LES SIX CENTS PRETRES MARTYRS
Des iles de la Charente (1793-1795)
L'Ile d'Aix.
Un peu plus loin et comme au milieu de cette mer intérieure que forme avec les bords de la rivière la ligne verte et blonde de Ré et d'Oléron se détache, avec ses deux phares blancs et la masse sombre d'un bois de pins, l’Île d'Aix.
Celle-ci, au moins, a un nom. De Rochefort et de Fouras, même de Royan et de tous les ports et de toutes les plages de la côte et des îles on va en excursion à l'île d'Aix.
Un grand souvenir a fait jusqu'ici l'unique attrait de ce pan de terre crayeuse, de 200 à 1.500 mètres de large et de son petit village de 230 habitants.
Lorsque, en effet, on a franchi la porte du rempart qui enserre toute l'extrémité sud de l'île, au bout de la chaussée battue du flot jaunâtre, on est, malgré les ormes sans grandeur et tes canards en liberté, sur la place d'Austerlitz ; et dans une des trois rues du village, parmi les maisons basses, il y en a une un peu plus haute, d'ailleurs banale et sans style, qui porte à son fronton une aigle et une plaque de marbre, et qui est la maison de Napoléon. Ici, entre l'île d'Elbe et le rocher de Sainte-Hélène, le grand oiseau de proie, qui de Corse avait fondu sur la France et tenu l'Europe un moment dans ses serres, est venu s'abattre un soir, l'aile cassée. C'est d'ici qu'après avoir pendant sept jours scruté la brume, pendant sept nuits interrogé son destin, le 15 juillet 1815, à trois heures et demie du matin, avant l'aube, il est parti se livrer, vaincu, prisonnier, au chasseur qui le traquait depuis quinze ans. « Quelle est donc la magie de la gloire » disait Chateaubriand, s'arrêtant quand on lui dit que le Sousonghirli qu'il venait de traverser c était le Granique ; et comment se fait-il que le nom lointain d'un homme suffise à immortaliser un petit fleuve dans un désert? »

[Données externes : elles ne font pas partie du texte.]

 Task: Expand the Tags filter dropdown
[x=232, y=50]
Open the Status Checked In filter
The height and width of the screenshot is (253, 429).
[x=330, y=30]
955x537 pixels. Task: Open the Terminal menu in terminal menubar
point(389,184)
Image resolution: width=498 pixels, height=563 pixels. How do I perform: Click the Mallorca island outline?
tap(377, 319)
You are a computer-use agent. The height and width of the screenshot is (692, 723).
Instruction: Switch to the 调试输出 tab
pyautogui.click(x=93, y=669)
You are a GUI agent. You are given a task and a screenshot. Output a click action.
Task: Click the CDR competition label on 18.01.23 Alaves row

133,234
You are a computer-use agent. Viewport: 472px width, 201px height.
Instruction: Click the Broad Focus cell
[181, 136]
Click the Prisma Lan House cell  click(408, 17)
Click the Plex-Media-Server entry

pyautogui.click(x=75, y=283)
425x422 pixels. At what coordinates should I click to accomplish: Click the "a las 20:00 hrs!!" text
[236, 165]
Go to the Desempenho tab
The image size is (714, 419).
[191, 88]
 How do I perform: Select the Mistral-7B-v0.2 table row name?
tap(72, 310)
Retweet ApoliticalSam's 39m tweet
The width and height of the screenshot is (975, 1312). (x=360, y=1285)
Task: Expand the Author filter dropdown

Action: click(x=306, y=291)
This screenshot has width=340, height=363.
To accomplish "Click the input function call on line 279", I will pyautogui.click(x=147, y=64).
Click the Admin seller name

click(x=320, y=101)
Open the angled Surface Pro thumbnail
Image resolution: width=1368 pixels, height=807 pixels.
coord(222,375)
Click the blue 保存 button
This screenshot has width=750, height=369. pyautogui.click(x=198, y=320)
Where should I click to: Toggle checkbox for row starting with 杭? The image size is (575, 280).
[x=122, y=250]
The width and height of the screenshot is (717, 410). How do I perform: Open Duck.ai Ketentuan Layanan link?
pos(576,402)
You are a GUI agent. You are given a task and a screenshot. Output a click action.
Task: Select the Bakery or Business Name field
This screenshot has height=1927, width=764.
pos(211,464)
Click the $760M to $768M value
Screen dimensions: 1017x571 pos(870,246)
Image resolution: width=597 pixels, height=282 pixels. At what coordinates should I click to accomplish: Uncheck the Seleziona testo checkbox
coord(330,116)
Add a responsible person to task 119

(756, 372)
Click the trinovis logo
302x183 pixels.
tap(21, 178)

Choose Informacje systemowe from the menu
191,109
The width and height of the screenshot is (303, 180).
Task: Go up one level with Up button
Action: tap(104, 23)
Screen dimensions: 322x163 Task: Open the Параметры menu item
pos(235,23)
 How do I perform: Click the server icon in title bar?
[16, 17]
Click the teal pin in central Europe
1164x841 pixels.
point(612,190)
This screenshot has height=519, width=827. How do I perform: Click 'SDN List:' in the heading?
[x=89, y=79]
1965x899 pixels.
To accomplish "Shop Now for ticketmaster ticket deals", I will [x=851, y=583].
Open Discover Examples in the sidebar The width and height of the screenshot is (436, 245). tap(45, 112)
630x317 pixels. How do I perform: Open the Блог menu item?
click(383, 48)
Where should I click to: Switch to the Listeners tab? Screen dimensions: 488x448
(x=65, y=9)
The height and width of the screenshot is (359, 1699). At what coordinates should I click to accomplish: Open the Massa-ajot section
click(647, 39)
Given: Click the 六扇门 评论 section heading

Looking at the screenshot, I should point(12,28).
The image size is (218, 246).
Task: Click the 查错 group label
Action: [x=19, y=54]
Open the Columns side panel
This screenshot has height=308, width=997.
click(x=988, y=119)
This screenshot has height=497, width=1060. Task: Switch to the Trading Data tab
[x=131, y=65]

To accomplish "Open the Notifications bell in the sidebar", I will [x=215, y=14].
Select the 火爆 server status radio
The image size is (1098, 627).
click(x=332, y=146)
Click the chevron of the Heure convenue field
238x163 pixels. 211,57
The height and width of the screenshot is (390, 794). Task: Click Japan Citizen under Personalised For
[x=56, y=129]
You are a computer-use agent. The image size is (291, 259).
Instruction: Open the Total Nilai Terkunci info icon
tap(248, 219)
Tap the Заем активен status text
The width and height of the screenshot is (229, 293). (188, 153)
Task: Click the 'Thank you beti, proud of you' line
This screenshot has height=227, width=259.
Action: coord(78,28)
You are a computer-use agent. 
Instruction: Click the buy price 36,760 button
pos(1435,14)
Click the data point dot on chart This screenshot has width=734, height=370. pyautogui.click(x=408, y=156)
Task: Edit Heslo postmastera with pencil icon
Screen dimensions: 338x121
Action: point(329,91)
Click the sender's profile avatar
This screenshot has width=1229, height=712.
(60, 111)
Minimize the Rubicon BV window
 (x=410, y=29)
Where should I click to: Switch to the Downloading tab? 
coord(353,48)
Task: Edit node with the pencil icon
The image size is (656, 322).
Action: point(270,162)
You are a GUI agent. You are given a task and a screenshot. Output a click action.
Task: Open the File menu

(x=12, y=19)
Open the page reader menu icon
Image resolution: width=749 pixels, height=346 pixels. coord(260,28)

Ainsi de cette maison : Napoléon l'avait fait bâtir pour être l'hôtel de la place, à l'époque où il fortifiait l'île afin de protéger contre les Anglais sa rade; et elle fut, en face de l'Angleterre, lui fermant toute issue, son dernier asile d'une semaine avant de quitter pour jamais la France. Dans cette petite chambre du premier au papier à fleurs bleues, il a crispé de rage son front impuissant ; de ce balcon, il a regardé longuement, longuement la mer, guettant une échappée à travers la croisière ; sur ce lit de noyer à rideaux de reps grenat, son insomnie a rêvé la fuite en Amérique, une épopée nouvelle, ou peut-être, s'il était sincère en l'écrivant, une retraite à la Jean-Jacques « dans le sein de la nature et dans la solitude qui convenait à ses dernières pensées ». Sur cette table ronde d'acajou à dessus de drap vert, il a, toujours grandiloquent et soignant jusqu'au bout sa mise en scène, écrit la lettre fameuse au régent d'Angleterre. « Je viens, comme Thémislocle, m'asseoir au foyer du peuple britannique...» Et cet escalier de pierre aux murs nus a entrevu dans le sombre matin sa silhouette légendaire, suivie de cinq ou six ombres fidèles, Bertrand, Gourgaud, Montholon, Rovigo, Las-Cases, s'en aller par la porte basse de la rue et s'enfoncer dans la nuit pour toujours... Cela suffit pour que l'île d'Aix ait dans
l'histoire sa place, pour qu'à celte maison l'on vienne, qu'à ce balcon l'on rêve en écoutant gémir la vague et pleurer le vent…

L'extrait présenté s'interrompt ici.